4 U.S. States You Didn’t Know Have a National Park

When you think of America's national parks, your mind is automatically drawn to visions of the Grand Canyon or Redwood. While those are definitely some of the most iconic national parks in the United States, there are many others that aren’t quite as well known in states that might even surprise you. Here are four U.S. states that you might not have realized have a national park.

Kentucky

Waterfall at Mammoth Cave National Park
Credit: jctabb/ Shutterstock

While Kentucky might seem like an unlikely place for a national park, it actually has one of the most unique parks in the country. Mammoth Cave National Park is made up of 52,830 acres and was created to protect the largest known cave system in the world. That’s right, the largest cave in the world is in Kentucky.

The cave earned its name because of how mammoth it really is. Over 400 miles of the five-level cave system have been explored with much more left to be discovered. Visitors can take guided tours deep into the cave and experience all the wonders that lie beneath the ground.

South Carolina

Wooden path in the middle of cypress woods in Congaree National Park, South Carolina
Credit: Denton Rumsey/ Shutterstock

If you’re traveling through central South Carolina, and the trees keep getting taller and taller, you’re probably in Congaree National Park. The park consists of 24,180 acres of the oldest hardwood trees in the United States. They’re also some of the tallest trees on the entire East Coast.

The trees grow in a floodplain that floods about 10 times per year. Most of the time, the trees look like they grew straight up out of the water. Wildlife is abundant in the park and includes deer, birds, bobcats, and river otters. At night, park rangers lead owl-watching tours over the boardwalk. Visitors can enjoy the quiet peace of the forest by walking the boardwalk, fishing, boating, or camping.

Arkansas

Waterfall in Hot Springs National Park
Credit: Bram Reusen/ Shutterstock

Arkansas has one national park, and it happens to the be the oldest one in the United States. Hot Springs National Park was established as Hot Springs Reservation in 1832, before the National Parks system even existed. It was created to protect the 47 thermal springs flowing from the nearby mountain.

Today, Hot Springs National Park is nicknamed “America’s Spa” and is known for its beautiful landscapes, pristine hiking trails and, of course, the hot springs. The water flowing out of the springs is 143 degrees Fahrenheit, so swimming is prohibited. You can, however, take some water with you in water bottles for drinking purposes. The water, in its natural state, is completely safe to drink.

For those who prefer a slightly stronger drink, Hot Springs National Park is the only national park to have a brewery! Superior Bathhouse Brewery actually uses the heated water from the hot springs to brew its beer.
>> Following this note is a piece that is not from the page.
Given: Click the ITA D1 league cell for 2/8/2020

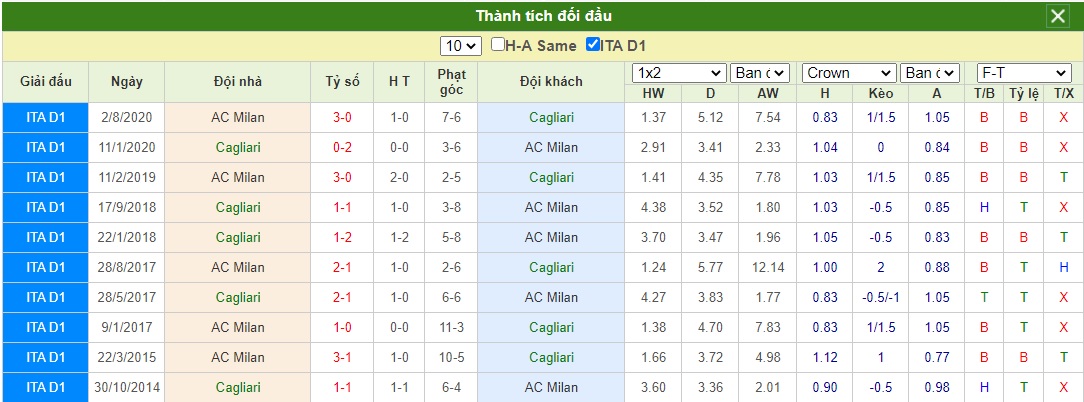Looking at the screenshot, I should tap(46, 118).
It’s the only brewery in the world to use thermal spring water in the brewing process.

Indiana

 Indiana Dunes National Park shoreline with lapping waves and clouds, Indiana
Credit: Delmas Lehman/ Shutterstock

On the shores of Lake Michigan, lies Indiana Dunes National Park. While Indiana may not be known for its beaches, this national park boasts more than 15 miles of pristine shoreline and over 70 miles of hiking trails that will impress even the most avid adventurers.

In addition to the ever-popular beaches, Indiana Dunes National Park also contains plenty of wildlife. Several marshes, wetlands and groves support all kinds of plant and animal life. While it may be one of the smaller national parks, it has the seventh highest biodiversity of any park in the United States. More than 1,000 plant species and 370 bird species call the park home. While a national park in Indiana might be surprising, it’s definitely no secret. The Indiana Dunes sees almost as many annual visitors as Mount Rushmore.